Thursday, May 10, 2018

`The Real Evil Is the Muddle'

“The Russian novelists of the nineteenth century owe everything to their response to the man or woman sitting alone in his room, to the isolation, inertia, the off-beat in the human character.”

In their weird solitude, Oblomov and Stepan Trofimovich are recognizably modern characters long before Modernism. Goncharov, Dostoevsky and the other Russians, in their divergent ways, were prescient about human character. They chronicled our boredom and our solitary natures, so when I was young and first reconnoitering literature I took to “The Russians” as though they were a trusted brand name. I sensed in them a lifelike image of us, something I never experienced when reading Hemingway or Dos Passos. They worked at a deeper level and made most other writers seem inadequate. How peculiar that we could find familiar a time and place so foreign.

The passage at the top is from “The Hypocrite” (The Living Novel, 1946), V.S. Pritchett’s essay on Mikhail Saltykov-Shchedrin’s novel The Golovlyov Family (1876). Pritchett devoted two books -- The Gentle Barbarian: the Life and Work of Turgenev (1977) and Chekhov: A Spirit Set Free (1988) – and twenty-six essays in his Complete Collected Essays (1991) to Russian writers. Since his death in 1997, we can acknowledge that he was the finest critic and among the finest essayists and short story writers of his age. His novel Mr. Beluncle (1951) is a joy.    

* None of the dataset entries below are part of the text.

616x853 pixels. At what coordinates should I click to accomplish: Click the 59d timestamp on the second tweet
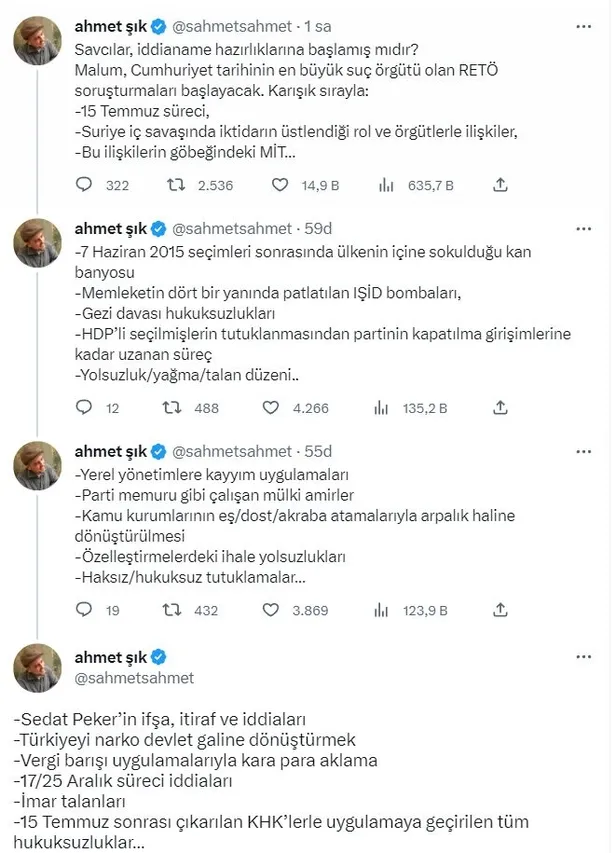[x=320, y=228]
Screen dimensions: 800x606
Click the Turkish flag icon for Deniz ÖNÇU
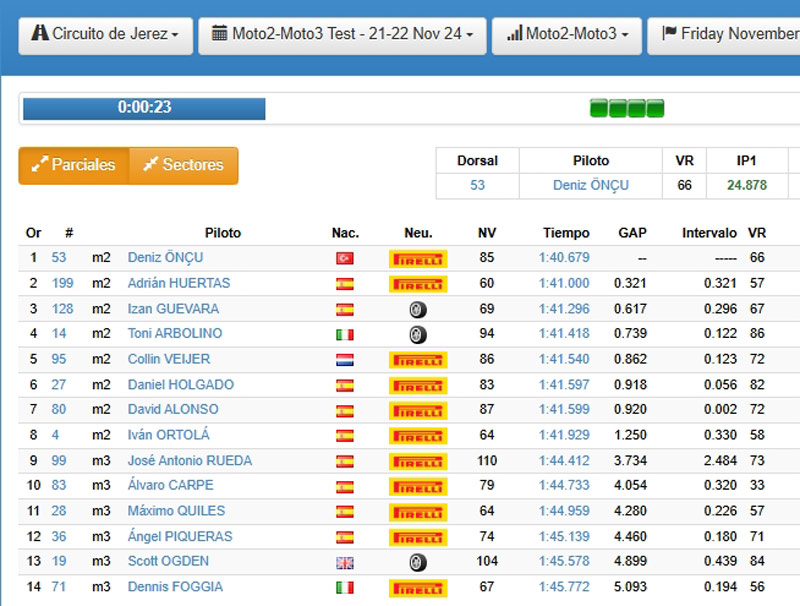[345, 258]
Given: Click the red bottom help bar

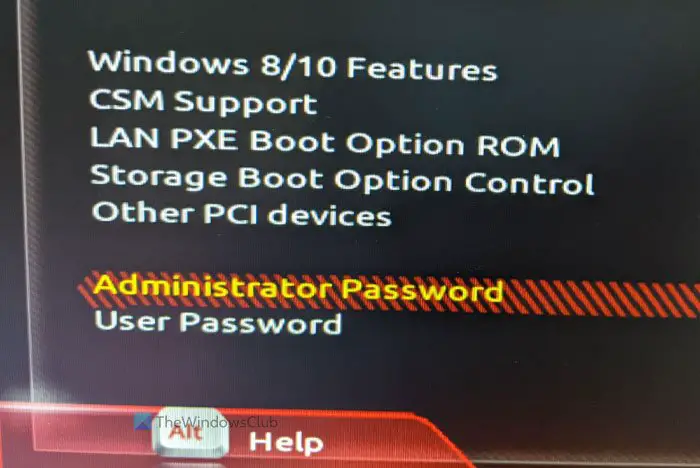Looking at the screenshot, I should coord(232,435).
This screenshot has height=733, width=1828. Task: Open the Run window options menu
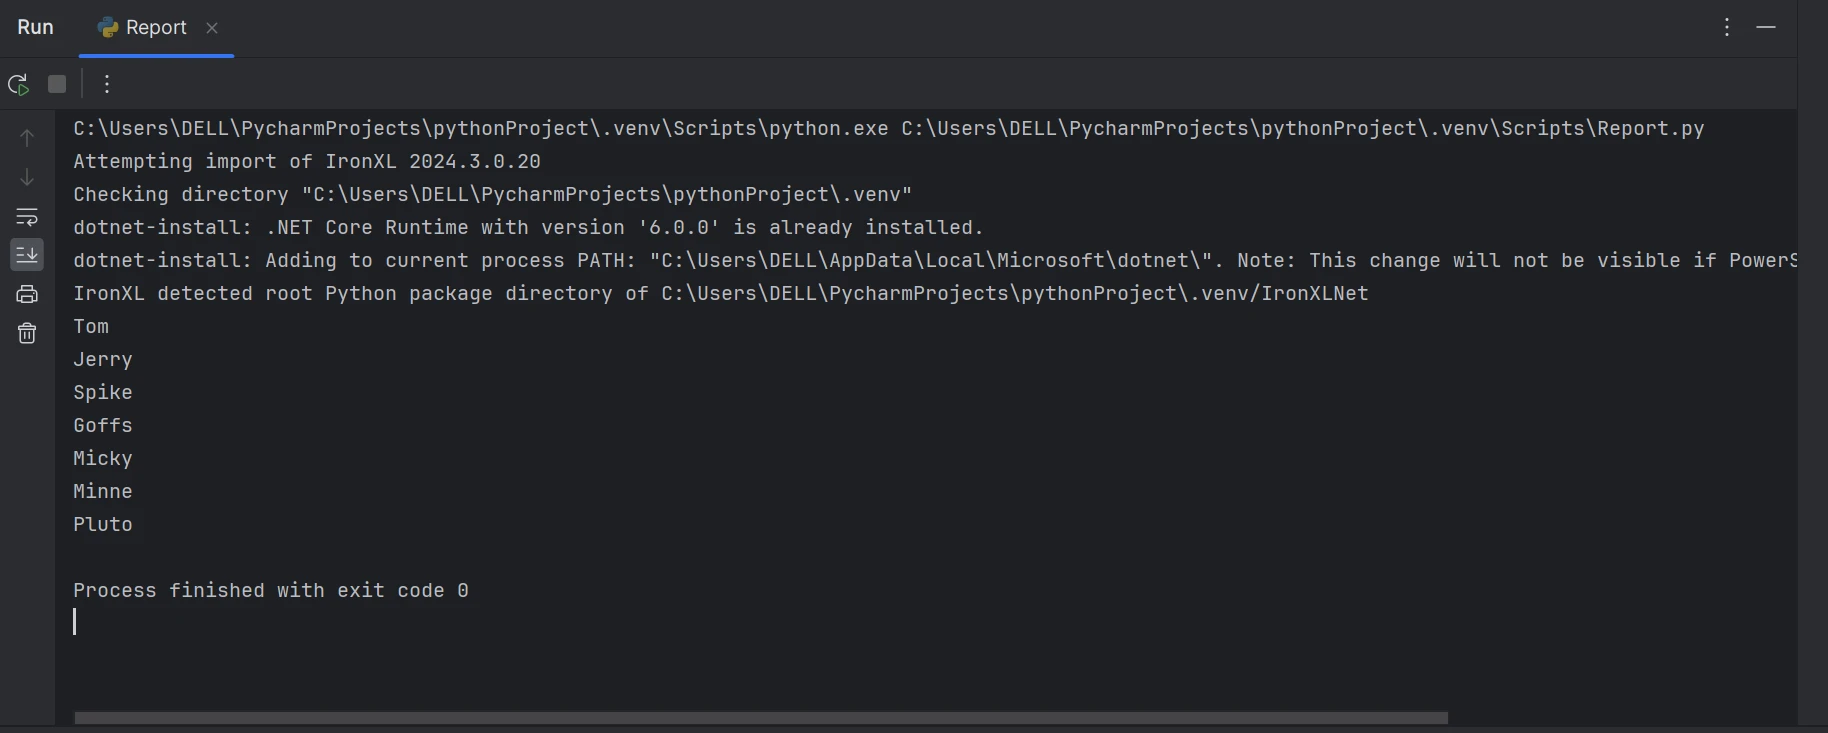1727,28
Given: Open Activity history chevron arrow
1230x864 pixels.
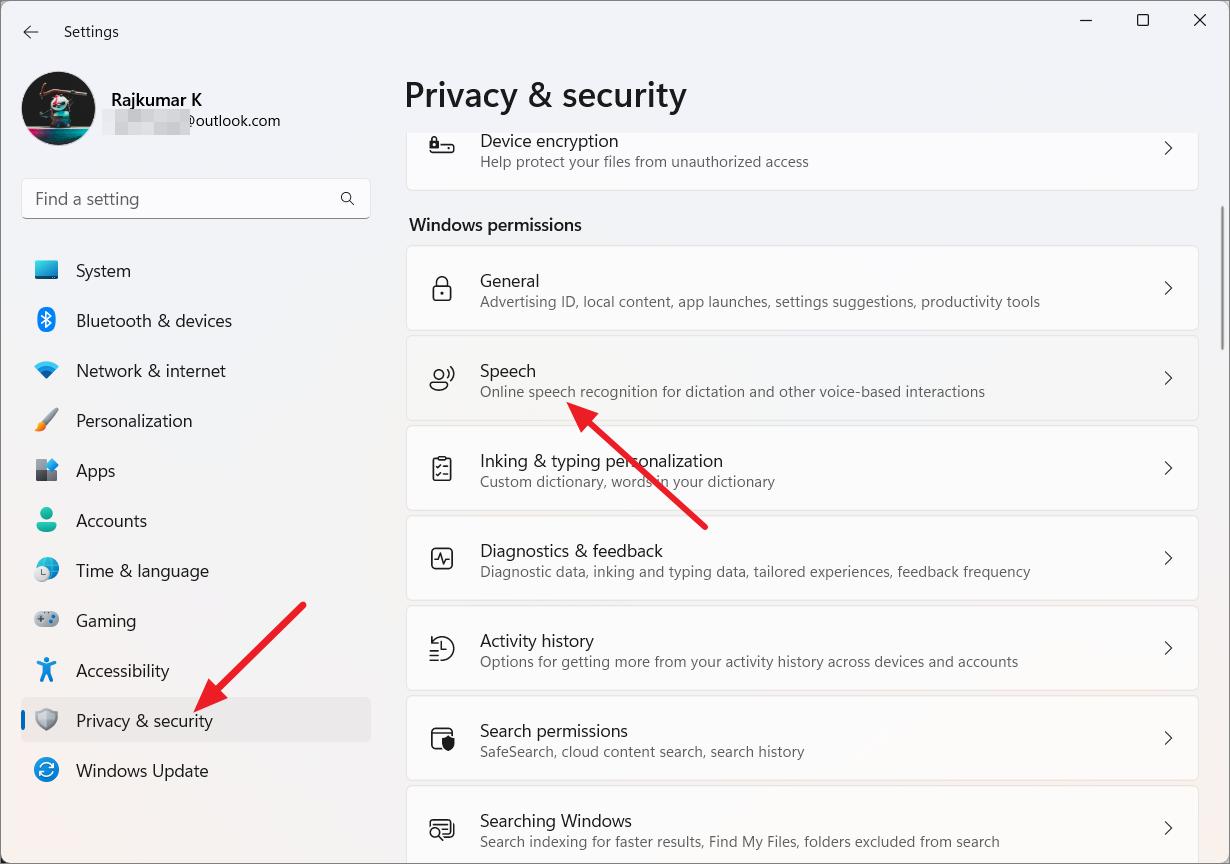Looking at the screenshot, I should pos(1167,648).
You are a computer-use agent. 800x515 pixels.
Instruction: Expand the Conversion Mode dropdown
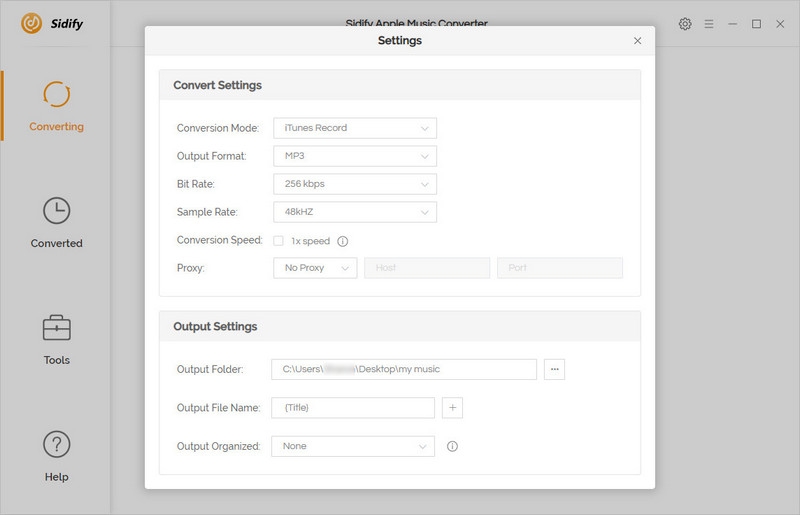pos(354,128)
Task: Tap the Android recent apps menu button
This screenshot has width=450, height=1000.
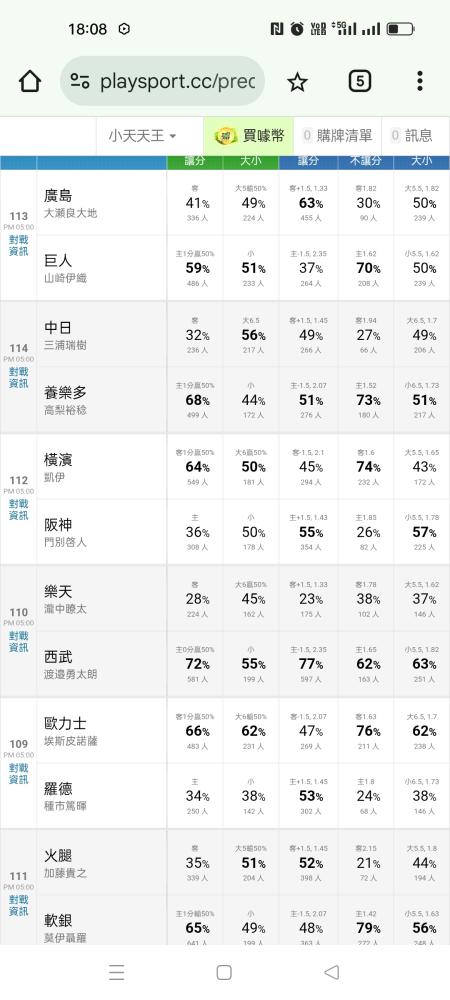Action: pyautogui.click(x=117, y=972)
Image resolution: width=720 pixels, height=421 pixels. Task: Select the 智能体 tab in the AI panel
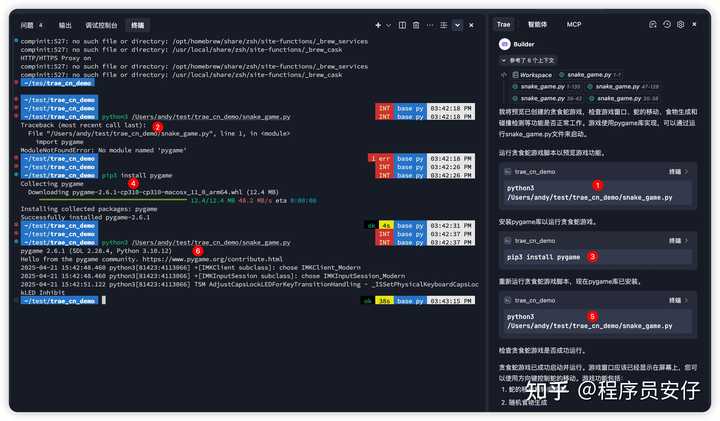(x=538, y=24)
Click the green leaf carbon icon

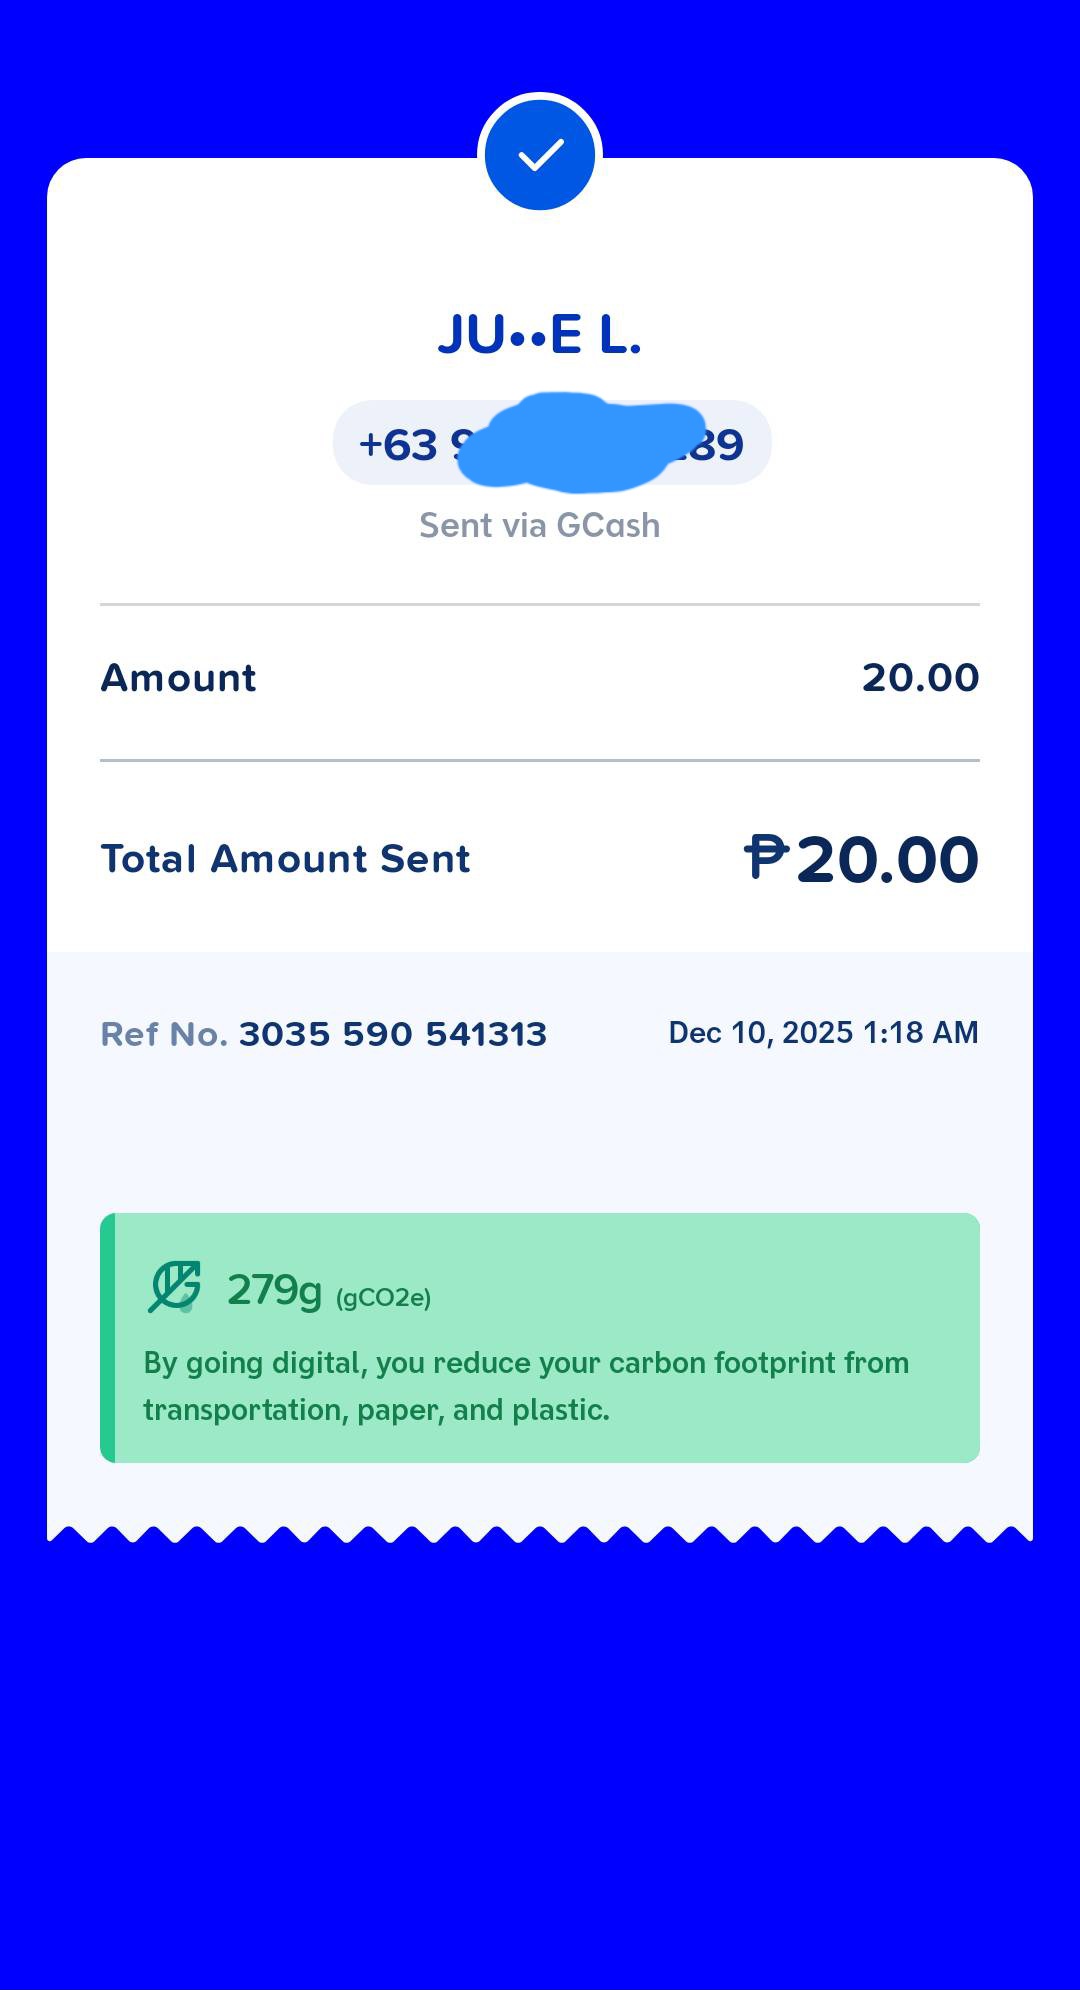click(x=175, y=1287)
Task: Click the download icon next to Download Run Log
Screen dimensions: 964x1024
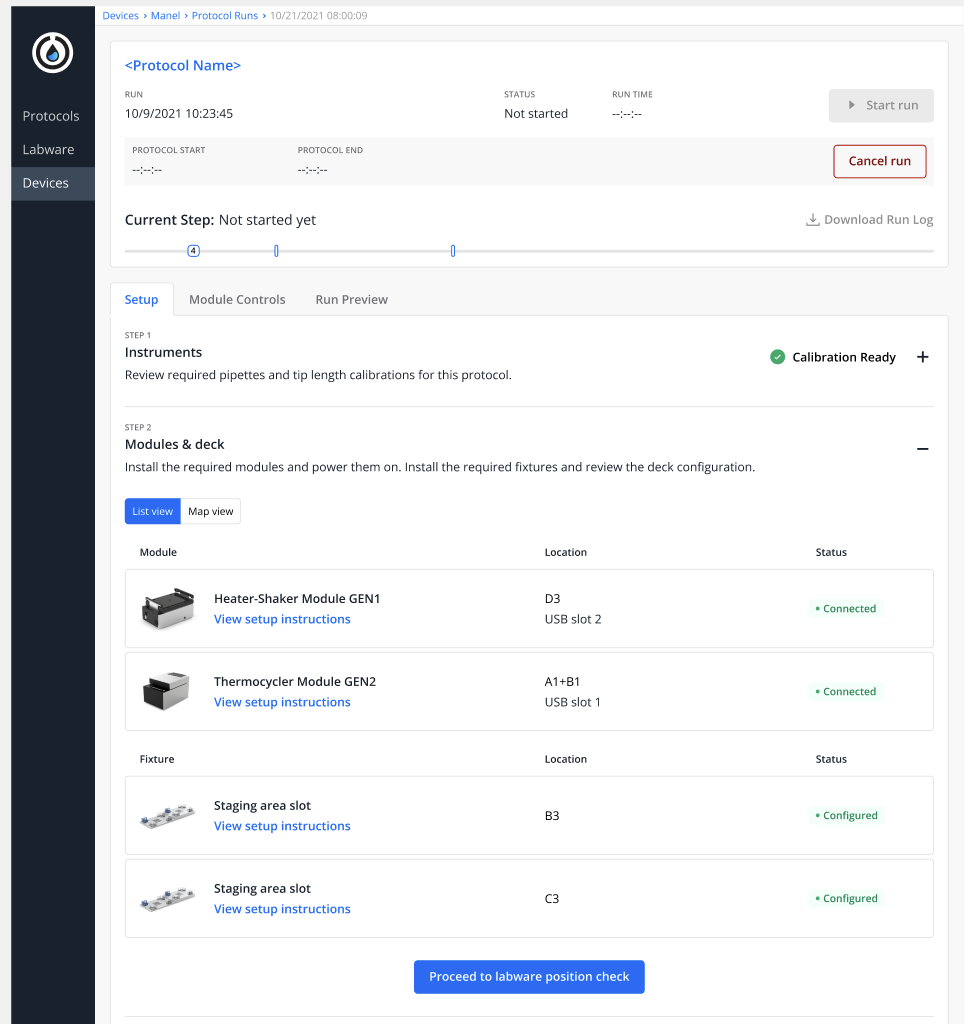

Pritchett focuses on Saltykov-Shchedrin’s main character, Porfiry Vladimirovich Golovlyov, known as Iudushka. He sees more than satire at work:

“We can laugh (Shchedrin seems to say) at the obvious hypocrisies of Iudushka and, like his neighbours, we can grin at his eye-rolling, his genuflexions and his slimy whimsicalities; but there is something more serious. The real evil is the moral stagnation in Iudushka’s character. The real evil is the muddle, the tangle of evasions, words, intrigues by which he instinctively seeks to dodge reality. We forgive the sins; what eludes forgiveness is the fact that his nature has gone bad; so that he himself does not know the difference between good and evil. He is a ghastly example of self-preservation at any price.”

Perhaps there is something uniquely Russian about such a character, something too culturally exclusive to be fully understood by Western readers. But I don’t think so. Iudushka is a Russian model based on a familiar human template. We all recognize the type, in particular among politicians, but look further, at our families, co-workers, neighbors and in the mirror. Iudushka is an old acquaintance, which accounts for the sense of familiarity we experience when reading about Iudushka. Pritchett isn’t content to leave him pigeonholed as a cartoon:

“And the strange thing is that we begin to pity him at this point. He feels an agony and we wince with him. We share with him the agony of being driven back step by step against the wall and being brought face to face with an intolerable fact.”

Pritchett makes The Golovlyov Family (trans. Natalie Duddington) inviting to read again. He denies, as some critics have alleged, that it is “the gloomiest of Russian novels.” Rather, it is “powerful. It communicates power. It places an enormous experience in our hands.” He might be describing the experience of reading Sister Carrie. Saltykov-Shchedrin is “not looking for quick moral returns,” Pritchett tells us. “He is powerful because he is severe.” The best critics make us impatient to read the book they have just finished reading.